Your response should be a copy of each line in the listing below that includes the word "width".

Listed entries START

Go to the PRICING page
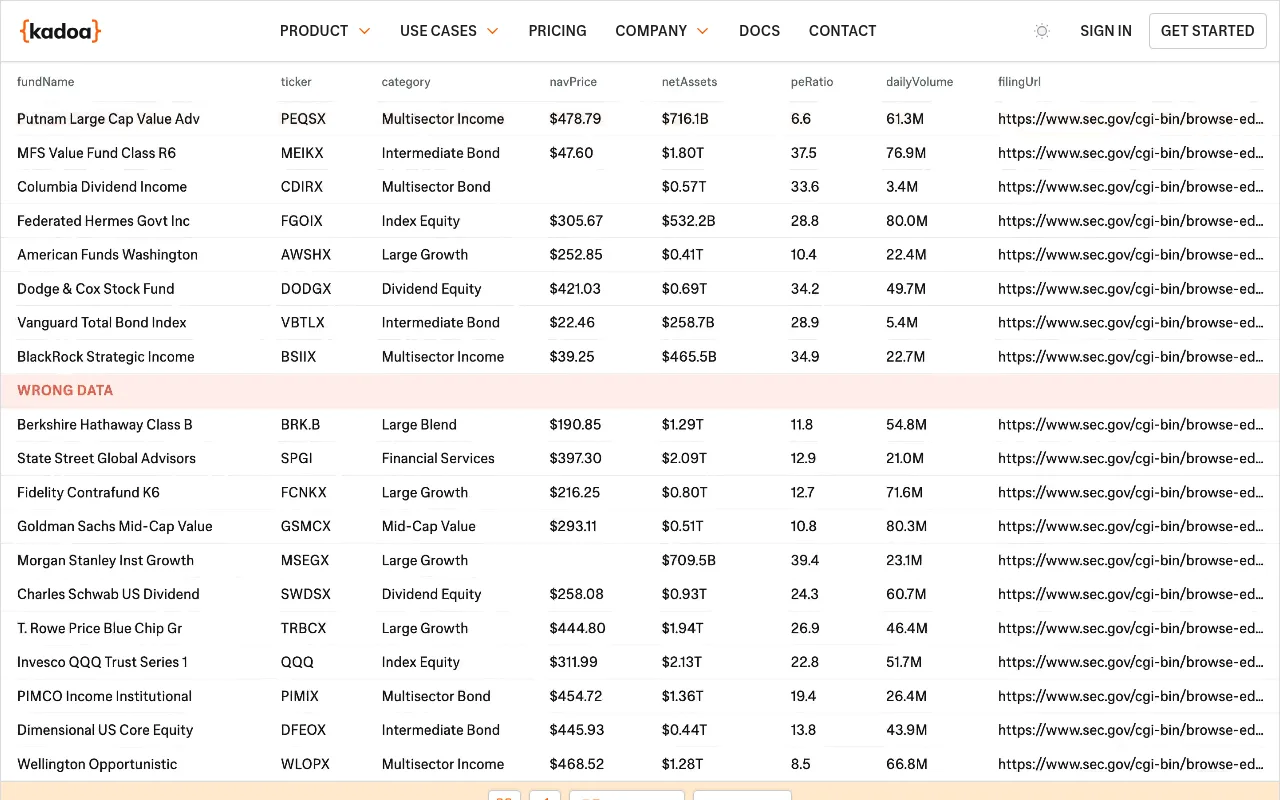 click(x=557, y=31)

Listed entries END
Listed entries START

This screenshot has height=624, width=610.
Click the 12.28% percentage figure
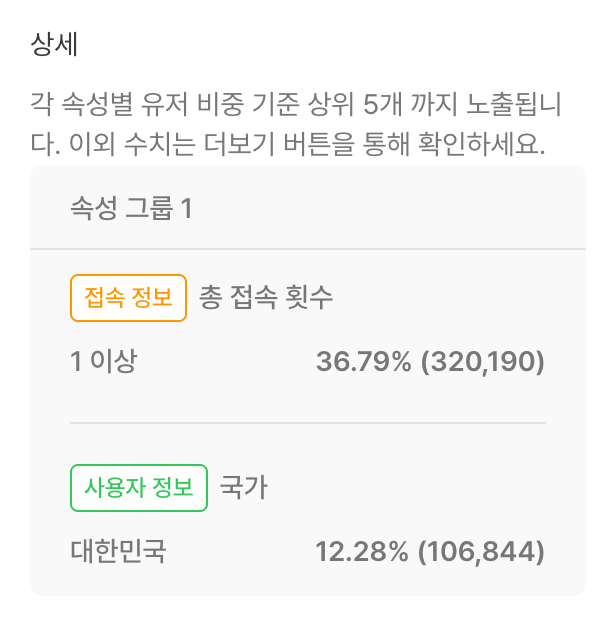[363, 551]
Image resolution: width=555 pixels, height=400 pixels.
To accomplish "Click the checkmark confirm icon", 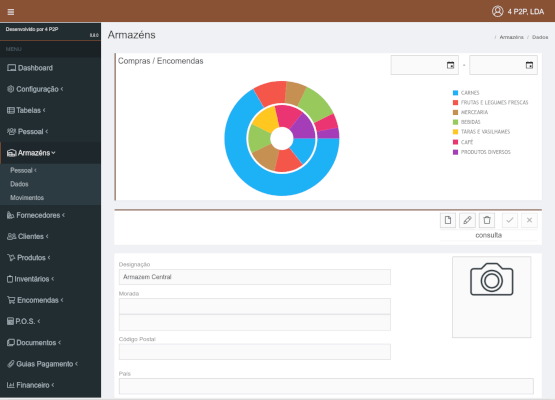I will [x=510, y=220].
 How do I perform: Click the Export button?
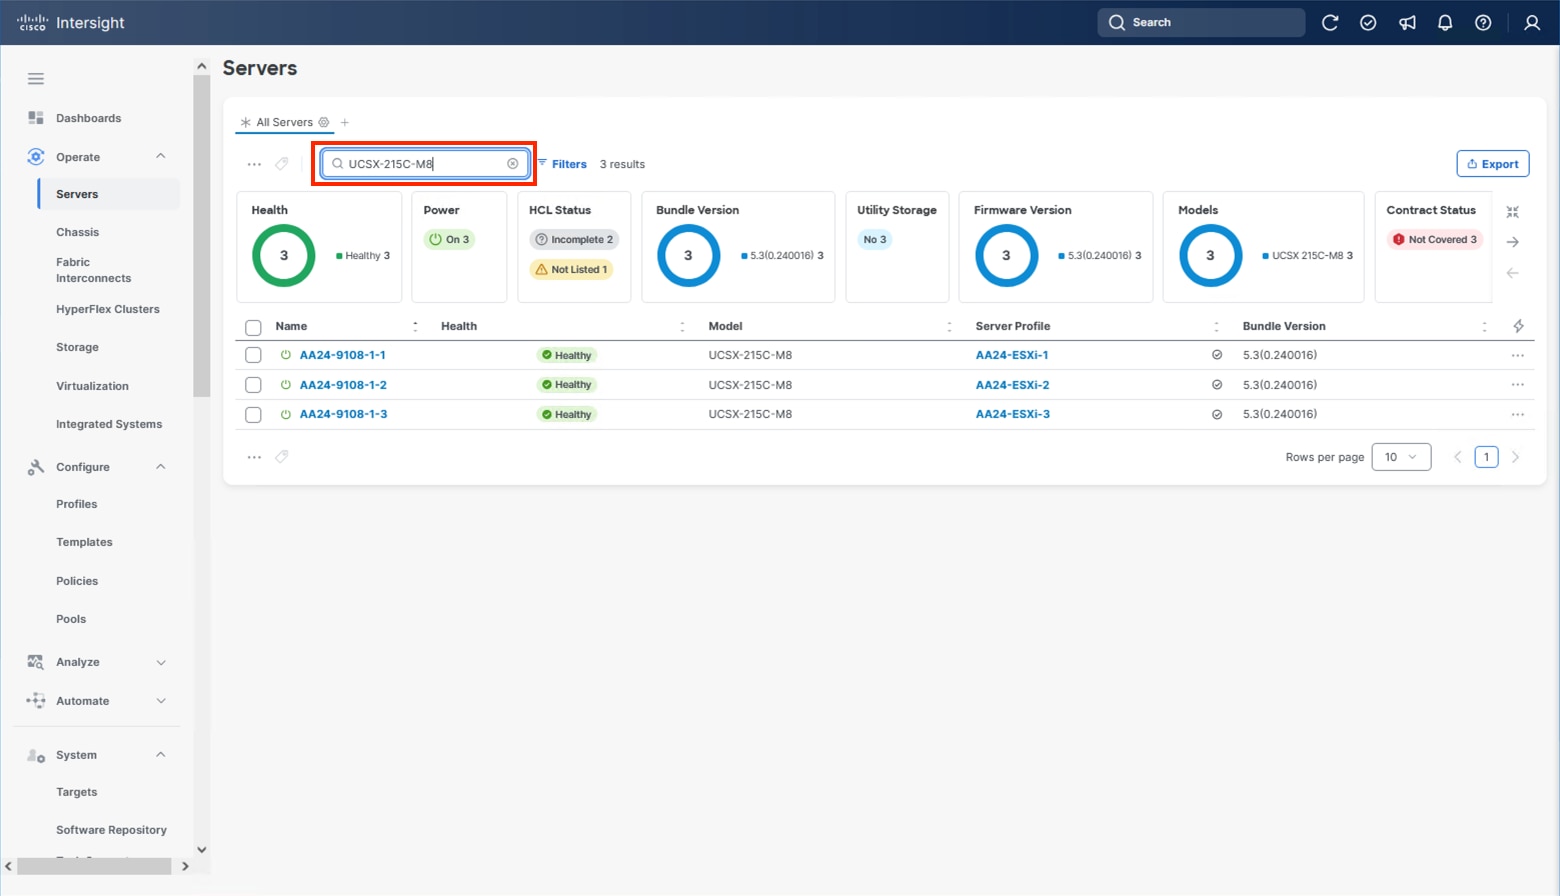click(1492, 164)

Listed entries END
Listed entries START

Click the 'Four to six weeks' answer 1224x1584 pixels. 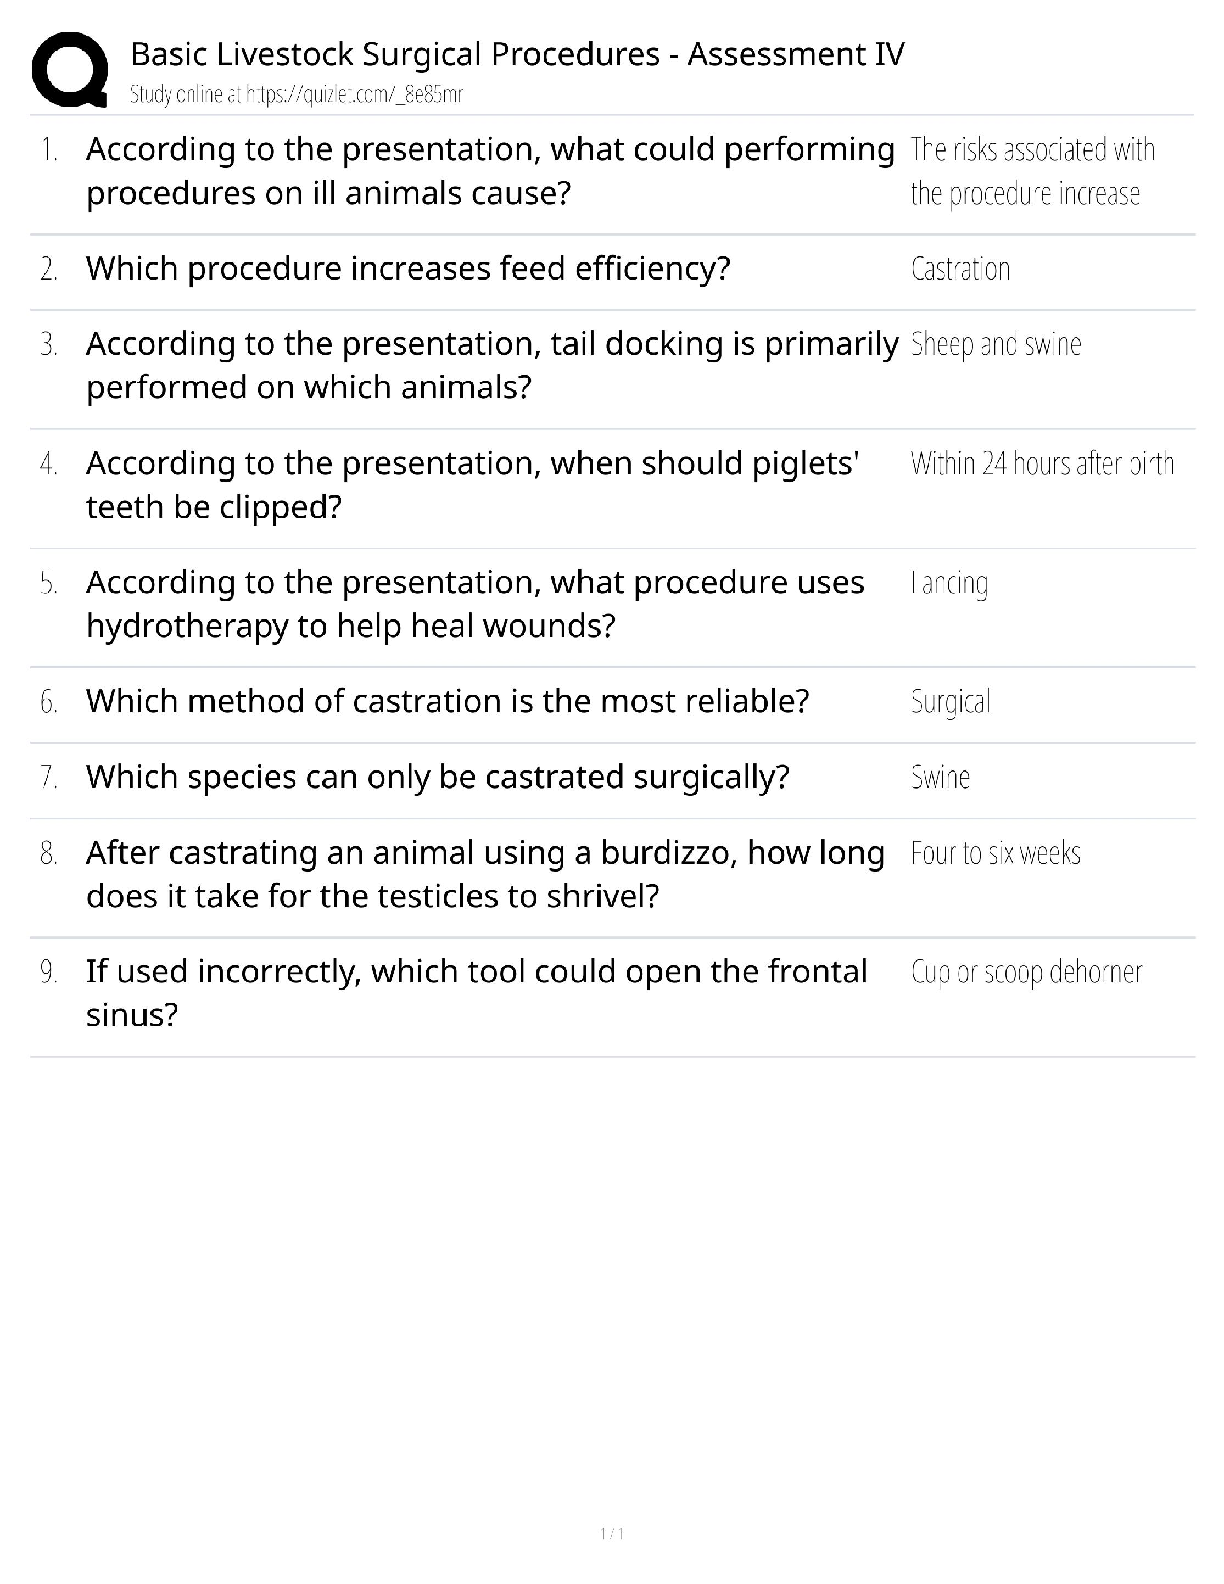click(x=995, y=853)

Listed entries END

● Task answer:
This screenshot has height=624, width=610.
Image resolution: width=555 pixels, height=400 pixels.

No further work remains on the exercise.